Data protection and software management provider Symantec beat Wall Street analyst expectations for its fiscal first quarter thanks to strong performance from its security and data storage business lines.
Symantec July 27 reported net income of $172 million, or 22 cents a share, for the fiscal first quarter ended June 30. Non-GAAP earnings were 40 cents a share, exceeding analyst predictions of earnings at 37 cents a share.
Symantec saw revenues of $1.65 billion for quarter, a 15 percent growth from the same period a year ago.
All divisions “executed very well,” and “performance was driven by strength in backup, data loss prevention, managed security services and consumer,” Enrique Salem, CEO of Symantec, said on the earnings call with analysts.
Enterprise storage and server management contributed 36 percent of total revenue in the quarter, up 7 percent over the year-ago period, and Salem is confident the gains will continue. Symantec generated 281 transactions valued at more than $300,000, and 74 percent included multiple products, James Beer, Symantec’s CFO, said on the earnings call. The company closed 57 deals valued at more than $1 million.
Storage and availability management grew 3 percent as Symantec expanded its platform from Sun Solaris and other Unix platforms to Linux and Windows environments. Salem specifically highlighted Symantec’s successful Red Hat partnership as “we help organizations migrate to Linux.”
Symantec also realized $3 million in revenue from the Clearwell acquisition, which closed earlier than expected on June 24, Beer said.
The consumer business unit remained unaffected by the industrywide weakness in consumer demand for personal computers, Salem said.
“The current threat environment is driving increased awareness for information security,” Salem said. Symantec’s Norton security products go beyond the PC to protect users through a variety of cloud and mobile offerings, he said.
Symantec introduced two new mobile security applications, Norton Mobile Security for Android 2.0 and an app for Norton Online Family, during the quarter, but Salem said it is still too early to see how that market will develop.
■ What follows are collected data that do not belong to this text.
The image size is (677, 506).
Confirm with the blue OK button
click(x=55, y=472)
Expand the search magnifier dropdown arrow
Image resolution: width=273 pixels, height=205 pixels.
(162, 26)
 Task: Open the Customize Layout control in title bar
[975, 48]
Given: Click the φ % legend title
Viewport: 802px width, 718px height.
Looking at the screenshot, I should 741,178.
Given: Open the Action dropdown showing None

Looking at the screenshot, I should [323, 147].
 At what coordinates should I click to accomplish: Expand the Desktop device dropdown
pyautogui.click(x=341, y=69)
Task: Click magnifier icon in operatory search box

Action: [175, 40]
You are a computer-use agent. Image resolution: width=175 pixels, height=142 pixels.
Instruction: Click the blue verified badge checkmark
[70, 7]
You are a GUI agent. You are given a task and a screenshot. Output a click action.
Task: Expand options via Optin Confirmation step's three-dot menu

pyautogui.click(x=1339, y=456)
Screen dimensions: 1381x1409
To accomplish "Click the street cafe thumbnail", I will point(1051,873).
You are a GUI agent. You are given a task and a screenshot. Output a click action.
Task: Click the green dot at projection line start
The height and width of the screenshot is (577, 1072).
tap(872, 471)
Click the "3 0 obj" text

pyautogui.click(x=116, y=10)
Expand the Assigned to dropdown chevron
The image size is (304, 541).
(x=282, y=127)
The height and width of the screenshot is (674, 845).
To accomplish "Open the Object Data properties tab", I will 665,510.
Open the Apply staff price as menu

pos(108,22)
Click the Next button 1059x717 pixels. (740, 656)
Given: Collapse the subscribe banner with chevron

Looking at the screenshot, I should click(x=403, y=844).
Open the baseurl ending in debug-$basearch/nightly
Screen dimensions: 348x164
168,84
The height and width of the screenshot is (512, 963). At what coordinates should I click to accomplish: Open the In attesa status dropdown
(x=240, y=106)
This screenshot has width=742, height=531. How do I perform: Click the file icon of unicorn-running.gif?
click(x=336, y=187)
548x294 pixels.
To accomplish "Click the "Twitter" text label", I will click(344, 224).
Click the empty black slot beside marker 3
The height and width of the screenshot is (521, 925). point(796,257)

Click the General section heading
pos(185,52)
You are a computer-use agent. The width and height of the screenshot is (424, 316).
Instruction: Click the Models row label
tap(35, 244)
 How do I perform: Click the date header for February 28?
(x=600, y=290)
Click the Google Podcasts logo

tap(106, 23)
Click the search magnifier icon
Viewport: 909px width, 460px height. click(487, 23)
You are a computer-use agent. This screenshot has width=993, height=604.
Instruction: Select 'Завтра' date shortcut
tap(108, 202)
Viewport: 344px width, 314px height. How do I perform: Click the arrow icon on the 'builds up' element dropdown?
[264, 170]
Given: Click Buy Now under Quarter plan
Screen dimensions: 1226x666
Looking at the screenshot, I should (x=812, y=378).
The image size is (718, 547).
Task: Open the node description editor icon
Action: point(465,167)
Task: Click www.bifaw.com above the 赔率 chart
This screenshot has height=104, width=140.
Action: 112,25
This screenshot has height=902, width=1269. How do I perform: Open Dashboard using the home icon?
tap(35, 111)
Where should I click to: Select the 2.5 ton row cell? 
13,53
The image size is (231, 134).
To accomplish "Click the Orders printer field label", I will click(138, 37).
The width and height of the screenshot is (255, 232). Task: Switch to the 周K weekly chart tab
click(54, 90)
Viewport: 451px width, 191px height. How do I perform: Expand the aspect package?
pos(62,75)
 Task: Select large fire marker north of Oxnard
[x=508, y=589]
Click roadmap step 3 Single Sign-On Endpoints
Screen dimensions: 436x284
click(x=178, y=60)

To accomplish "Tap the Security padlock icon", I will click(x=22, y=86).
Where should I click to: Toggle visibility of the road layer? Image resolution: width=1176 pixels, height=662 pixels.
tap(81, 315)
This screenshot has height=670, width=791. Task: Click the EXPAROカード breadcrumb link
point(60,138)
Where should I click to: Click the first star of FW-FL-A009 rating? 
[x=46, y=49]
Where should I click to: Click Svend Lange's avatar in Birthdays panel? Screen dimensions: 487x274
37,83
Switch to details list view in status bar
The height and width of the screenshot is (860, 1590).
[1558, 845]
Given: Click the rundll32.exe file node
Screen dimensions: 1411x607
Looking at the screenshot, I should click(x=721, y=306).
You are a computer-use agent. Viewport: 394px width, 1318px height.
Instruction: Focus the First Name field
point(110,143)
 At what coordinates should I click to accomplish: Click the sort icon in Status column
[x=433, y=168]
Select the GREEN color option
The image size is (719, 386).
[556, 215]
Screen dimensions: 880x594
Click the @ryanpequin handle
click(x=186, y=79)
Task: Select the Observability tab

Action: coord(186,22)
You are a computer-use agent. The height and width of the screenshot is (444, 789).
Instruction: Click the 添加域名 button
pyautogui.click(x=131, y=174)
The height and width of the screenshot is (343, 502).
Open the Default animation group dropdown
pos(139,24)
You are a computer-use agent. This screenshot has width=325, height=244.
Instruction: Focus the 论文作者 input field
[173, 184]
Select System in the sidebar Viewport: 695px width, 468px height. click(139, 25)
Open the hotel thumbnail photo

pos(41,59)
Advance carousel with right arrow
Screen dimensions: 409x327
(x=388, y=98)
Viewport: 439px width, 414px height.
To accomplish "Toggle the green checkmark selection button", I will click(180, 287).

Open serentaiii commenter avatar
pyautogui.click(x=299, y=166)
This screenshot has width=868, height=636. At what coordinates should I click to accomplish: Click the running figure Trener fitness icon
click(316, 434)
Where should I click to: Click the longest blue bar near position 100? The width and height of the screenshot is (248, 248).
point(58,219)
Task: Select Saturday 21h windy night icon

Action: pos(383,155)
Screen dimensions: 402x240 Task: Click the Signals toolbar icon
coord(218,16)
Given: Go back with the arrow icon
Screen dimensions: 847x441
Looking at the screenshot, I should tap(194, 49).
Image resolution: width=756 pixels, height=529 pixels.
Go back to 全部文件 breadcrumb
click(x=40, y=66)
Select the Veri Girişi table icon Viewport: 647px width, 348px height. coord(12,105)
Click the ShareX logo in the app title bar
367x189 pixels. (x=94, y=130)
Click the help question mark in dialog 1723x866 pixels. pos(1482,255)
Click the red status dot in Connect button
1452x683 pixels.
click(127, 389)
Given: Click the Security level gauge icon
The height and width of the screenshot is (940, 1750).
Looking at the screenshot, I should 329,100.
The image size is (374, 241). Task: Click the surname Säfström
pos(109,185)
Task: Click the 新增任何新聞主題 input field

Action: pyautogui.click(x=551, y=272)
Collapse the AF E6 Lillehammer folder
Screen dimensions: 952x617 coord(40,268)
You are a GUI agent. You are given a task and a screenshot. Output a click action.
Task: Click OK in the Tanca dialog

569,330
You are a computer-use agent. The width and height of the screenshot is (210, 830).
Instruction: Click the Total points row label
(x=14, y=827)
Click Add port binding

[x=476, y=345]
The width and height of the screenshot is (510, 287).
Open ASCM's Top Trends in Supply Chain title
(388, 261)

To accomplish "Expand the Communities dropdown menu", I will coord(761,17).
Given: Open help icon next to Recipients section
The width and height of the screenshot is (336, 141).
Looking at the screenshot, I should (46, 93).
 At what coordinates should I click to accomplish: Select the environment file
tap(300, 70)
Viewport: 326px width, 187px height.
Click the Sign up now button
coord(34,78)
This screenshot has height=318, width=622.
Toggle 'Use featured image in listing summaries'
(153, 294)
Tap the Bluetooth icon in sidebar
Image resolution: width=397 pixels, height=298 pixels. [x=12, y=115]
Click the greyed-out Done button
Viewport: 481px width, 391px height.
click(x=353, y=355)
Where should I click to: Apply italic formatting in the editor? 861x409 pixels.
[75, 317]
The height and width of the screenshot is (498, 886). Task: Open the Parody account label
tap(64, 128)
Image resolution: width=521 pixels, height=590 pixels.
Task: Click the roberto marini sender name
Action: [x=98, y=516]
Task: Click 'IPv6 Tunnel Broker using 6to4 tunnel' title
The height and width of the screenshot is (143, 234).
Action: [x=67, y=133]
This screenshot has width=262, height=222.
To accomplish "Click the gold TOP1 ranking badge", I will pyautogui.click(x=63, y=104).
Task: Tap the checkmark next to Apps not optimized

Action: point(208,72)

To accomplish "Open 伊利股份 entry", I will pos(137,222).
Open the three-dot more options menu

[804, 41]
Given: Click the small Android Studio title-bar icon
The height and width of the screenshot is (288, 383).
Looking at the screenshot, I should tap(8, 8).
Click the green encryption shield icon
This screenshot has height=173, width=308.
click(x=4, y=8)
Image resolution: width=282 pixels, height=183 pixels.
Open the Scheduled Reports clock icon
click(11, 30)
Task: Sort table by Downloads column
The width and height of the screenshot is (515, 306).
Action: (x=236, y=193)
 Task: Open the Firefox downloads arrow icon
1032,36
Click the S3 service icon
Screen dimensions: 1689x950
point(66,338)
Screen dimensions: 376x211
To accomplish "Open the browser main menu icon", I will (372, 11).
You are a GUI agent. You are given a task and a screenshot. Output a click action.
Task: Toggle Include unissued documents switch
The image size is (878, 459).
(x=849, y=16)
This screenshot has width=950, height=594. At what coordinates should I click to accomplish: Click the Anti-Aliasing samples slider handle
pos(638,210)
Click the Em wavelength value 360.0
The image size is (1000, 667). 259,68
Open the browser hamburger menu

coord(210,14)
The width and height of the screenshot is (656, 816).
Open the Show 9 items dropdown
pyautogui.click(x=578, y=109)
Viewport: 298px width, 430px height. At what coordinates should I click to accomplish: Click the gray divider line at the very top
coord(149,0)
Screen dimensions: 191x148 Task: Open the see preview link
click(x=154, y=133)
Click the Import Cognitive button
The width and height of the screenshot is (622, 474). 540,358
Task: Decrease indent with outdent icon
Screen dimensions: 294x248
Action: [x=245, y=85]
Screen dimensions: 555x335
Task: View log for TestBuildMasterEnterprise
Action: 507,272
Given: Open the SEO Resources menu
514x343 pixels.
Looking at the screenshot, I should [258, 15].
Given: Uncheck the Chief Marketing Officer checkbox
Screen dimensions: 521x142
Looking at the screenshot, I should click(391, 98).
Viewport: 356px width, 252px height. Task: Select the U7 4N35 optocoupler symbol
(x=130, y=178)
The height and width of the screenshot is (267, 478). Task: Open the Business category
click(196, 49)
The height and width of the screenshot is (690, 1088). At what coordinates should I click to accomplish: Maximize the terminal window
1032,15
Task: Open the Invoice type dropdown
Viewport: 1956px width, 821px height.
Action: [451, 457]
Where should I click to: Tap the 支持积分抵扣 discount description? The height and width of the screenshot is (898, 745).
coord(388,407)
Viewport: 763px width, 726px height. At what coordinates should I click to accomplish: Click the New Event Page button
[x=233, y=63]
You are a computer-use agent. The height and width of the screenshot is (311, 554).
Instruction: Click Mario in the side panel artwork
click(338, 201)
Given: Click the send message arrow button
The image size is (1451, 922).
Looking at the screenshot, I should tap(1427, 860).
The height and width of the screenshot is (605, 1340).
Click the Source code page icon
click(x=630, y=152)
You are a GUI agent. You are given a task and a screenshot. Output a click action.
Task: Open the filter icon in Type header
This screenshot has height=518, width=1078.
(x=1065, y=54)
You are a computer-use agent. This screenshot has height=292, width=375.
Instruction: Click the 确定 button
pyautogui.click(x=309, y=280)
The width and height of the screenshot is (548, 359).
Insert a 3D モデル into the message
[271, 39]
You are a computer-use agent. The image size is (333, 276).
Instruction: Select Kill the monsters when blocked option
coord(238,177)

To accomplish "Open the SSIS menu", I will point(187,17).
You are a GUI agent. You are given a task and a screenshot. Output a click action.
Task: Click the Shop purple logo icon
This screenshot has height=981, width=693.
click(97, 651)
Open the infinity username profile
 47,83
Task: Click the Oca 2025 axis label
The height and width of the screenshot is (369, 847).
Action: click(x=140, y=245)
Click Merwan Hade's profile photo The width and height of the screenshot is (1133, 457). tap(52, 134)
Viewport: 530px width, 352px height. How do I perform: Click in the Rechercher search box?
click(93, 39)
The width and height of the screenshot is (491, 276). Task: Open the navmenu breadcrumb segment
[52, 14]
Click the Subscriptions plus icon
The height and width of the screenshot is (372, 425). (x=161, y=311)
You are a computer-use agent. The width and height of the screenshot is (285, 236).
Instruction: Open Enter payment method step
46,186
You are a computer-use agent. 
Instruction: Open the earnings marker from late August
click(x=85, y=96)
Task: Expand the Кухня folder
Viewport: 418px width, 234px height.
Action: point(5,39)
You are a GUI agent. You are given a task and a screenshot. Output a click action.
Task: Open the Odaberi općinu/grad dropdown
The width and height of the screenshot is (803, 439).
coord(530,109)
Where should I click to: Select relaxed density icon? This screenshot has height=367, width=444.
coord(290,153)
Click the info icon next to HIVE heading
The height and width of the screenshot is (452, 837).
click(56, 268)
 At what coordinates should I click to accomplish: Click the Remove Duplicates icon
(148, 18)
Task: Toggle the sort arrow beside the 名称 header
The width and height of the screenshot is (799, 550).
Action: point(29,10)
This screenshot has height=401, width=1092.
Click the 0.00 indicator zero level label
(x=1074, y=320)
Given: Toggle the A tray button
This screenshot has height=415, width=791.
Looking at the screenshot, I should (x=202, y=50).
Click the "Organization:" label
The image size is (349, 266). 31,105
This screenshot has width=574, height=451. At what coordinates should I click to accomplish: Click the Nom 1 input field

Symantec expects to see strong demand for security and continued growth in storage from enterprises. The “toxic” threat landscape combined with the phenomenal growth of data is leading customers to say, “How do I protect all this data that’s being created?” Salem said.
“The combination of those two trends are absolutely helping Symantec,” Salem said.
While competitors may be expanding endpoint protections, Symantec will focus on the information, such as identifying users and determining whether they have access to the data, Salem said in response to an analyst question. “The device to us is irrelevant,” he said, while adding that since customers are still looking at data loss prevention and managed security services to secure their data, Symantec will continue offering those products.
The heightened threat landscape also benefited Symantec’s VeriSign Security business as both the premium and value SSL (Secure Sockets Layer) offerings gained market share, according to Salem. In the user authentication business, which includes soft tokens and Public Key Infrastructure used to verify user and device identity, Symantec has issued more than 250 million certificates, Salem said, calling it “an important milestone.”
“Our user authentication business has benefited from increased interest in our solutions as a result of the more the toxic and targeted threat landscape,” Salem said.
Symantec bought VeriSign last year for $1.3 billion.
Symantec’s sales of new licenses grew for the second consecutive quarter, driven by data loss prevention, archiving and backup, Beer said on the earnings call. The 4 percent increase in license revenue indicates strength in potential future business from maintenance and product upgrades, he said.